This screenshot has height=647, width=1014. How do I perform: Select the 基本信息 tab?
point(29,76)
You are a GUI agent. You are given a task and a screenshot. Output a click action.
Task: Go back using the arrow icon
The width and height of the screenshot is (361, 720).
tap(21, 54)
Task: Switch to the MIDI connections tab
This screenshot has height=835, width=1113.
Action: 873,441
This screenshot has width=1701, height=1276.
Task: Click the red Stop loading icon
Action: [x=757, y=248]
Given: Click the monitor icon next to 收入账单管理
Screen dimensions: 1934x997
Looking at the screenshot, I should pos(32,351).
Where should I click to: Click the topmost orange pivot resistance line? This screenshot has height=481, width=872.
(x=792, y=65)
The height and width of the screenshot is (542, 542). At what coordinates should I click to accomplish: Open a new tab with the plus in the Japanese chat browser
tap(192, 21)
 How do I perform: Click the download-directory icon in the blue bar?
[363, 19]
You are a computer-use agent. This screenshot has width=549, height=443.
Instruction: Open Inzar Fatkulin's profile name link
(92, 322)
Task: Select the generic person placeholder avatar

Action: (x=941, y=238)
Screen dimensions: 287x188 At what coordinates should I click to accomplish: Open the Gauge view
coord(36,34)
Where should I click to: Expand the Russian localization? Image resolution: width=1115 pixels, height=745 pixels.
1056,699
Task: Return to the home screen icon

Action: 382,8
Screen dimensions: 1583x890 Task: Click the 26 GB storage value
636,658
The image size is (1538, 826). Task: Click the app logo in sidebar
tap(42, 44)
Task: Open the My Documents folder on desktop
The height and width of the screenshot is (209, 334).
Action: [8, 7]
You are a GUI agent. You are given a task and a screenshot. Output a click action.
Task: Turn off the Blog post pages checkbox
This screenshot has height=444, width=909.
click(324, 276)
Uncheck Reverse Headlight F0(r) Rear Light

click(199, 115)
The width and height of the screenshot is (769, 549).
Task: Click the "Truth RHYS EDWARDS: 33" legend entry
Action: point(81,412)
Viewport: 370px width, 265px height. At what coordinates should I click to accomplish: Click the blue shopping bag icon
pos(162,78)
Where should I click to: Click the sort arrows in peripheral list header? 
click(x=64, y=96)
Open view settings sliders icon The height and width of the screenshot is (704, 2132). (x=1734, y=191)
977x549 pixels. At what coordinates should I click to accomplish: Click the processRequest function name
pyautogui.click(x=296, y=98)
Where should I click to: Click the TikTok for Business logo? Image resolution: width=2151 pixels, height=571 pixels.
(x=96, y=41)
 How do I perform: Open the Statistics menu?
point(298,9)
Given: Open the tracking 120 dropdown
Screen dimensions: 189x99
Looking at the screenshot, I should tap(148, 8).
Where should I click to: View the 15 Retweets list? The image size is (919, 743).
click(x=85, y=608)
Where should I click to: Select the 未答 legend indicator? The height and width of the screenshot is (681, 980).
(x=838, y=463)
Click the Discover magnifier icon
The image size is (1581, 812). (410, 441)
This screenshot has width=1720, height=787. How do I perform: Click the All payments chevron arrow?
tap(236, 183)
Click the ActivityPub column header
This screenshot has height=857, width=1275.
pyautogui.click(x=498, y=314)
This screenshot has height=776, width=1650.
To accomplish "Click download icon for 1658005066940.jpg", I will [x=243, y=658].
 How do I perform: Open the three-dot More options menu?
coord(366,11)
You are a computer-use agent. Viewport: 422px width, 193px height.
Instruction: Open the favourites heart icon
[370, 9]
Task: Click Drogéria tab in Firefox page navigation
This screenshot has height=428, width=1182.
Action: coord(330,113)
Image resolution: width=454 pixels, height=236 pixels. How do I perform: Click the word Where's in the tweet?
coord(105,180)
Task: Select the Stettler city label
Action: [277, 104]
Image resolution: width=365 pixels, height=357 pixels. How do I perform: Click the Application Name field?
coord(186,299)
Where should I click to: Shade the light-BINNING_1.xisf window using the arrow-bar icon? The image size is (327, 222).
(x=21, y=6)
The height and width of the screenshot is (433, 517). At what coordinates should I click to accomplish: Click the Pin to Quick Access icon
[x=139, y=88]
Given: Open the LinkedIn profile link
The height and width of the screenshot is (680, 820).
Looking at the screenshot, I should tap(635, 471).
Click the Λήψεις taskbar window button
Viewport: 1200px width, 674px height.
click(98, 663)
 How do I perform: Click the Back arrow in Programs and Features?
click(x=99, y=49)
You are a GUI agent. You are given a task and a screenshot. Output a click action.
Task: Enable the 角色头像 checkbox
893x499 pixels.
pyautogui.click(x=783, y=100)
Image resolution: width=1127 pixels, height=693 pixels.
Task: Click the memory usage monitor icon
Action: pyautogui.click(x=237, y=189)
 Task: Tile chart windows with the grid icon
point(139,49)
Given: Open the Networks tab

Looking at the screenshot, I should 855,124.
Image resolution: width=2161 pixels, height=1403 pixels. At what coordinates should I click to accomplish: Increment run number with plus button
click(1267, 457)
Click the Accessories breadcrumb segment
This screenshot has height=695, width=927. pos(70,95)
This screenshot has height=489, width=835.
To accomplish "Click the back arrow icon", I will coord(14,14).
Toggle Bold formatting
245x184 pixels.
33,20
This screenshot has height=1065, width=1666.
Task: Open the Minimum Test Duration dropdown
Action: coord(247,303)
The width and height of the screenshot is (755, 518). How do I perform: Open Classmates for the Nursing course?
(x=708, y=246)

Problem to work on: Copy out all of the records above line for line, with no changes.

Task solution:
This screenshot has height=647, width=1014. How do I perform: Select the 基本信息 tab?
point(29,76)
You are a GUI agent. You are given a task and a screenshot. Output a click action.
Task: Go back using the arrow icon
The width and height of the screenshot is (361, 720).
tap(21, 54)
Task: Switch to the MIDI connections tab
This screenshot has height=835, width=1113.
Action: 873,441
This screenshot has width=1701, height=1276.
Task: Click the red Stop loading icon
Action: [x=757, y=248]
Given: Click the monitor icon next to 收入账单管理
Screen dimensions: 1934x997
Looking at the screenshot, I should pos(32,351).
Where should I click to: Click the topmost orange pivot resistance line? This screenshot has height=481, width=872.
(x=792, y=65)
The height and width of the screenshot is (542, 542). At what coordinates should I click to accomplish: Open a new tab with the plus in the Japanese chat browser
tap(192, 21)
 How do I perform: Click the download-directory icon in the blue bar?
[363, 19]
You are a computer-use agent. This screenshot has width=549, height=443.
Instruction: Open Inzar Fatkulin's profile name link
(92, 322)
Task: Select the generic person placeholder avatar

Action: (x=941, y=238)
Screen dimensions: 287x188 At what coordinates should I click to accomplish: Open the Gauge view
coord(36,34)
Where should I click to: Expand the Russian localization? Image resolution: width=1115 pixels, height=745 pixels.
1056,699
Task: Return to the home screen icon

Action: 382,8
Screen dimensions: 1583x890 Task: Click the 26 GB storage value
636,658
The image size is (1538, 826). Task: Click the app logo in sidebar
tap(42, 44)
Task: Open the My Documents folder on desktop
The height and width of the screenshot is (209, 334).
Action: [8, 7]
You are a GUI agent. You are given a task and a screenshot. Output a click action.
Task: Turn off the Blog post pages checkbox
This screenshot has height=444, width=909.
click(324, 276)
Uncheck Reverse Headlight F0(r) Rear Light

click(199, 115)
The width and height of the screenshot is (769, 549).
Task: Click the "Truth RHYS EDWARDS: 33" legend entry
Action: point(81,412)
Viewport: 370px width, 265px height. At what coordinates should I click to accomplish: Click the blue shopping bag icon
pos(162,78)
Where should I click to: Click the sort arrows in peripheral list header? 
click(x=64, y=96)
Open view settings sliders icon The height and width of the screenshot is (704, 2132). (x=1734, y=191)
977x549 pixels. At what coordinates should I click to accomplish: Click the processRequest function name
pyautogui.click(x=296, y=98)
Where should I click to: Click the TikTok for Business logo? Image resolution: width=2151 pixels, height=571 pixels.
(x=96, y=41)
 How do I perform: Open the Statistics menu?
point(298,9)
Given: Open the tracking 120 dropdown
Screen dimensions: 189x99
Looking at the screenshot, I should tap(148, 8).
Where should I click to: View the 15 Retweets list? The image size is (919, 743).
click(x=85, y=608)
Where should I click to: Select the 未答 legend indicator? The height and width of the screenshot is (681, 980).
(x=838, y=463)
Click the Discover magnifier icon
The image size is (1581, 812). (410, 441)
This screenshot has width=1720, height=787. How do I perform: Click the All payments chevron arrow?
tap(236, 183)
Click the ActivityPub column header
This screenshot has height=857, width=1275.
pyautogui.click(x=498, y=314)
This screenshot has height=776, width=1650.
To accomplish "Click download icon for 1658005066940.jpg", I will [x=243, y=658].
 How do I perform: Open the three-dot More options menu?
coord(366,11)
You are a computer-use agent. Viewport: 422px width, 193px height.
Instruction: Open the favourites heart icon
[370, 9]
Task: Click Drogéria tab in Firefox page navigation
This screenshot has height=428, width=1182.
Action: coord(330,113)
Image resolution: width=454 pixels, height=236 pixels. How do I perform: Click the word Where's in the tweet?
coord(105,180)
Task: Select the Stettler city label
Action: [277, 104]
Image resolution: width=365 pixels, height=357 pixels. How do I perform: Click the Application Name field?
coord(186,299)
Where should I click to: Shade the light-BINNING_1.xisf window using the arrow-bar icon? The image size is (327, 222).
(x=21, y=6)
The height and width of the screenshot is (433, 517). At what coordinates should I click to accomplish: Click the Pin to Quick Access icon
[x=139, y=88]
Given: Open the LinkedIn profile link
The height and width of the screenshot is (680, 820).
Looking at the screenshot, I should tap(635, 471).
Click the Λήψεις taskbar window button
Viewport: 1200px width, 674px height.
click(98, 663)
 How do I perform: Click the Back arrow in Programs and Features?
click(x=99, y=49)
You are a GUI agent. You are given a task and a screenshot. Output a click action.
Task: Enable the 角色头像 checkbox
893x499 pixels.
pyautogui.click(x=783, y=100)
Image resolution: width=1127 pixels, height=693 pixels.
Task: Click the memory usage monitor icon
Action: pyautogui.click(x=237, y=189)
 Task: Tile chart windows with the grid icon
point(139,49)
Given: Open the Networks tab

Looking at the screenshot, I should 855,124.
Image resolution: width=2161 pixels, height=1403 pixels. At what coordinates should I click to accomplish: Increment run number with plus button
click(1267, 457)
Click the Accessories breadcrumb segment
This screenshot has height=695, width=927. pos(70,95)
This screenshot has height=489, width=835.
To accomplish "Click the back arrow icon", I will coord(14,14).
Toggle Bold formatting
245x184 pixels.
33,20
This screenshot has height=1065, width=1666.
Task: Open the Minimum Test Duration dropdown
Action: coord(247,303)
The width and height of the screenshot is (755, 518). How do I perform: Open Classmates for the Nursing course?
(x=708, y=246)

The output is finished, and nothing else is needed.